### GIVEN INFORMATION

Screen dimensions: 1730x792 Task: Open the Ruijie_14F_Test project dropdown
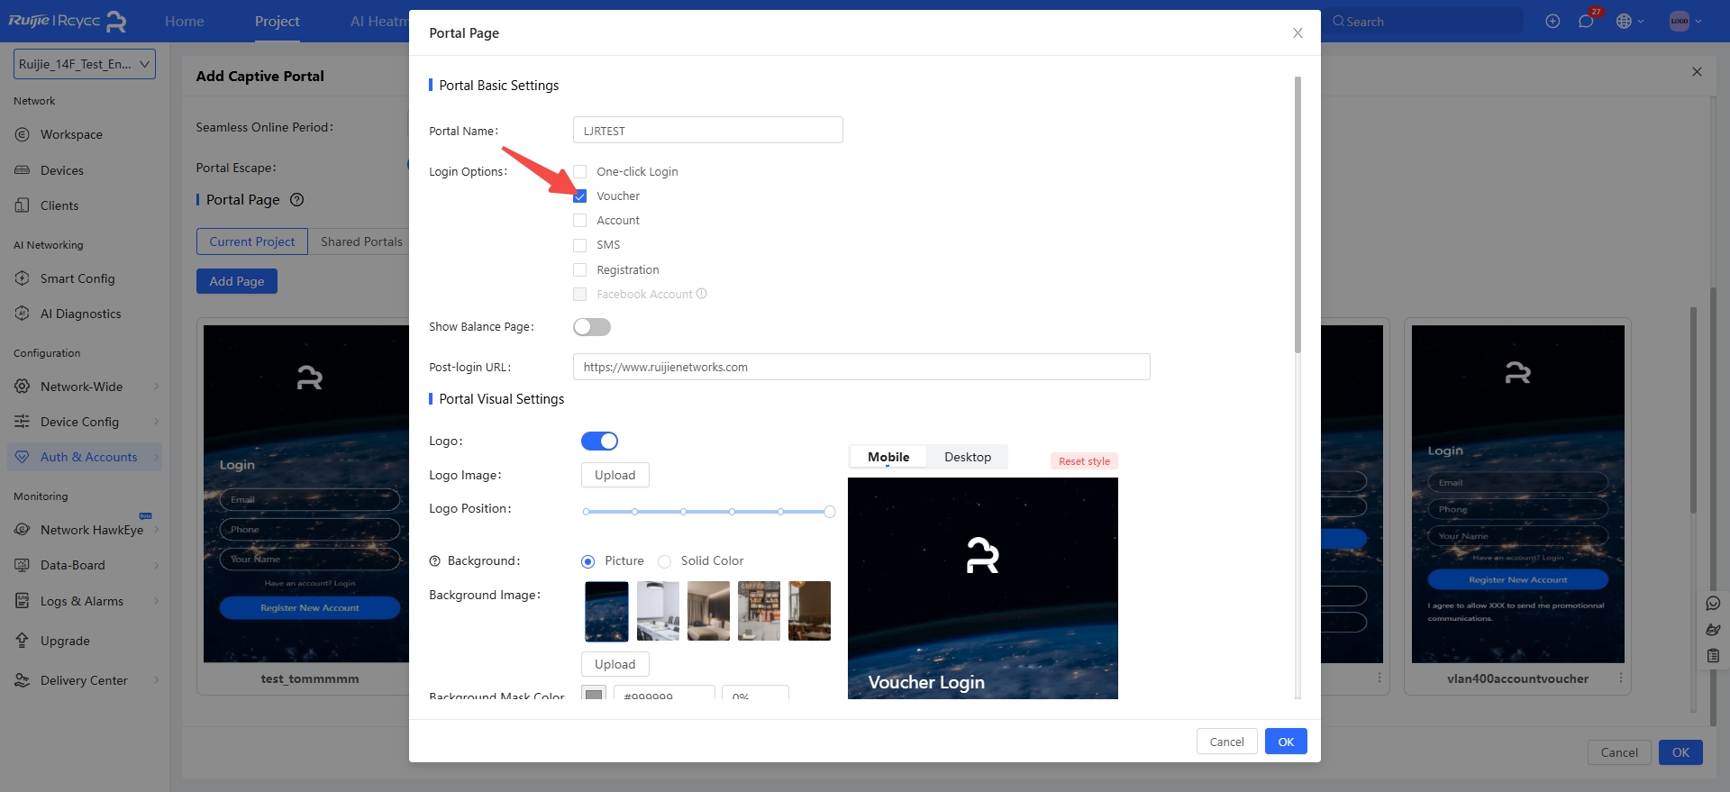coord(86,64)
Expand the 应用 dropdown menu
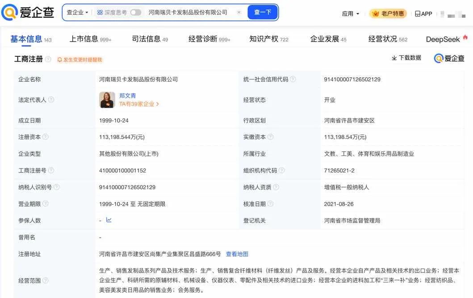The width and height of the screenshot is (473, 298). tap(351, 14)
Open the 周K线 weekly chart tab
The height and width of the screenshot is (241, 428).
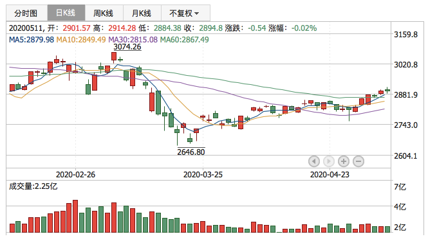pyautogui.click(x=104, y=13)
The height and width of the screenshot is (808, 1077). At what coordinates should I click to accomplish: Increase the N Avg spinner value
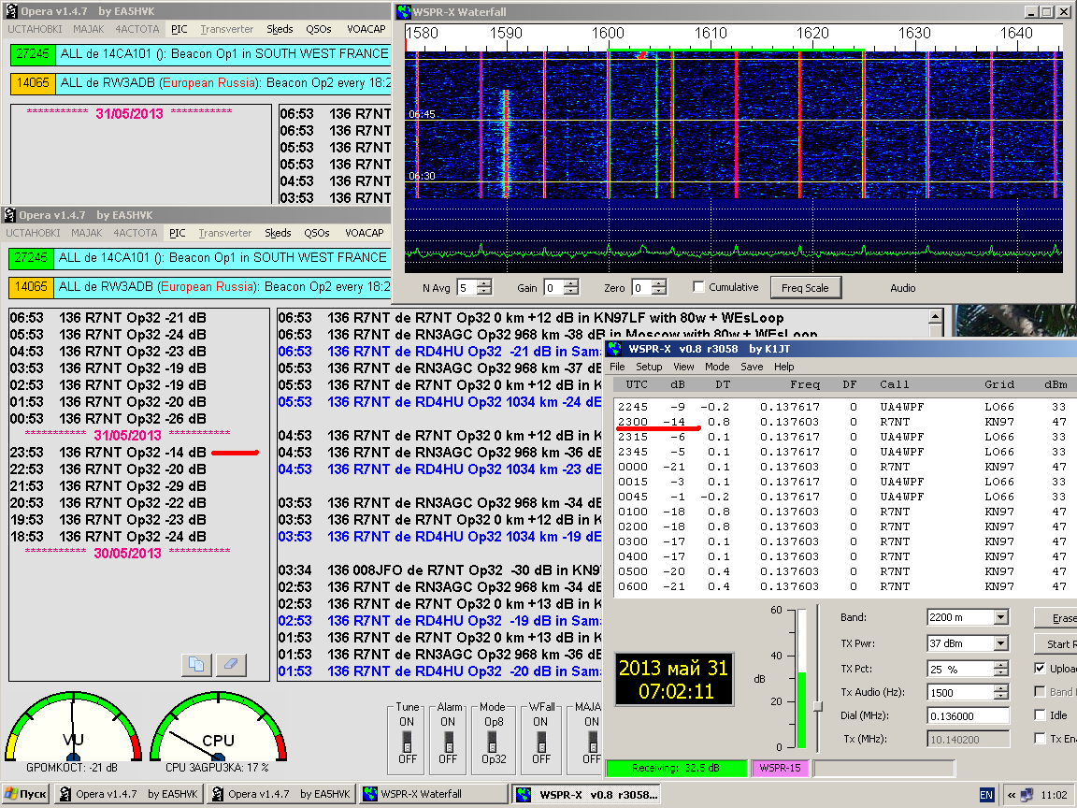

### EXERCISE INSTRUCTIONS
Print the material again, unchanged, without its pictures.

### SOLUTION BELOW
Screen dimensions: 1730x792 Task: Open the Ruijie_14F_Test project dropdown
coord(86,64)
Expand the 应用 dropdown menu
The width and height of the screenshot is (473, 298). tap(351, 14)
Open the 周K线 weekly chart tab
The height and width of the screenshot is (241, 428).
pyautogui.click(x=104, y=13)
The height and width of the screenshot is (808, 1077). At what coordinates should I click to accomplish: Increase the N Avg spinner value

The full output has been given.